WHAT THE EXERCISE ASKS> From the records below, reproduce verbatim the stretch from the line containing "coordinates (712, 293)." through the line containing "x-tick-label: Oct 19 is".

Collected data
*** Begin section ***

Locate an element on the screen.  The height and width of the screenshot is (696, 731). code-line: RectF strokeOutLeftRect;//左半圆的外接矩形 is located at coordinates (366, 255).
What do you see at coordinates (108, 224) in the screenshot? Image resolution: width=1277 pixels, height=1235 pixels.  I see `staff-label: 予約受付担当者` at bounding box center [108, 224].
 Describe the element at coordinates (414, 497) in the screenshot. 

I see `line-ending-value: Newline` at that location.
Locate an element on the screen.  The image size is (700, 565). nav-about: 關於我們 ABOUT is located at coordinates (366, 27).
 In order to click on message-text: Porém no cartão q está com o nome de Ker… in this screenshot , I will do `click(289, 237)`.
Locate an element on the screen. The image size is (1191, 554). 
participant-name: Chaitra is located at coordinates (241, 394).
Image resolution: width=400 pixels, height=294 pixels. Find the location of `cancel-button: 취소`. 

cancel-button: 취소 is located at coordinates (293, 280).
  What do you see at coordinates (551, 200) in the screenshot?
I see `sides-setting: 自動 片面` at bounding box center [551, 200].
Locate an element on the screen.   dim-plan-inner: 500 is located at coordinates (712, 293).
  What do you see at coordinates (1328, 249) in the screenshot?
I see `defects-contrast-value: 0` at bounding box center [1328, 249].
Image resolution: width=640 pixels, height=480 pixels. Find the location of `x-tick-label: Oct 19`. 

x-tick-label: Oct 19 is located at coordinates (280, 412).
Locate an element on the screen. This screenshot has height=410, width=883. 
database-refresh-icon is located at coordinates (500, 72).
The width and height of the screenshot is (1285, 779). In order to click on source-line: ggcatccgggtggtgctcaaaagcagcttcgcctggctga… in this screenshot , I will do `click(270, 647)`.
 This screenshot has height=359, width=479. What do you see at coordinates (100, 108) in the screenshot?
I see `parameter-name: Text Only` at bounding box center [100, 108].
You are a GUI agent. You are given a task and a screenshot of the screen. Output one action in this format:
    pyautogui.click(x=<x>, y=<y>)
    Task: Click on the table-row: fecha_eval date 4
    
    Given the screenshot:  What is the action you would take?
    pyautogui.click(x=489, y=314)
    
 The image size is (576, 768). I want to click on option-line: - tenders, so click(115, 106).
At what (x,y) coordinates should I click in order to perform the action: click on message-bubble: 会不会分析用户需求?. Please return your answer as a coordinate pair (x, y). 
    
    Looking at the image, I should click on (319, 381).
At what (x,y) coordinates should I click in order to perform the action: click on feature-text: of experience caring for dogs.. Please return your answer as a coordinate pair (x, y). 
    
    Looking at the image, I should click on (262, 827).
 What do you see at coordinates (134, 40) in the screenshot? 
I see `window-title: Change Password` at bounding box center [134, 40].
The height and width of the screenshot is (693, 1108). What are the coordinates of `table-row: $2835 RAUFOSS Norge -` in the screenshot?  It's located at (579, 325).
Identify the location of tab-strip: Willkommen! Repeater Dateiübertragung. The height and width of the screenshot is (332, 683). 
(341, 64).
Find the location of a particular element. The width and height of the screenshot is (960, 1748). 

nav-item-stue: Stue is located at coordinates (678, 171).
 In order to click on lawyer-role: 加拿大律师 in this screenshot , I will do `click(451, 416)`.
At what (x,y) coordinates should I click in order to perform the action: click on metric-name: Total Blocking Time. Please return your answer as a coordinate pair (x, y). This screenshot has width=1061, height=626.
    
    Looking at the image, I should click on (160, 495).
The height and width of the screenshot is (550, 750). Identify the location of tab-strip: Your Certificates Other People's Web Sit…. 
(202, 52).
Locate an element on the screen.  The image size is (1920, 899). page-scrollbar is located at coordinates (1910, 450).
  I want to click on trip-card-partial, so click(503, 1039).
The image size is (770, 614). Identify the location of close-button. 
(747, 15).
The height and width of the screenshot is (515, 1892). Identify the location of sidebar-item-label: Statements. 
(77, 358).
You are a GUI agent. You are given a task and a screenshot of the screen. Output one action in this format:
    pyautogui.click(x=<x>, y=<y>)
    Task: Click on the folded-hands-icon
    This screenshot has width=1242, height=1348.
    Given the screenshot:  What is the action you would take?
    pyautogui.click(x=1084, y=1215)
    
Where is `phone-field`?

*** End section ***

ANSWER TO THE PROBLEM>
Locate an element on the screen.   dim-plan-inner: 500 is located at coordinates (712, 293).
  What do you see at coordinates (1328, 249) in the screenshot?
I see `defects-contrast-value: 0` at bounding box center [1328, 249].
Image resolution: width=640 pixels, height=480 pixels. Find the location of `x-tick-label: Oct 19`. 

x-tick-label: Oct 19 is located at coordinates (280, 412).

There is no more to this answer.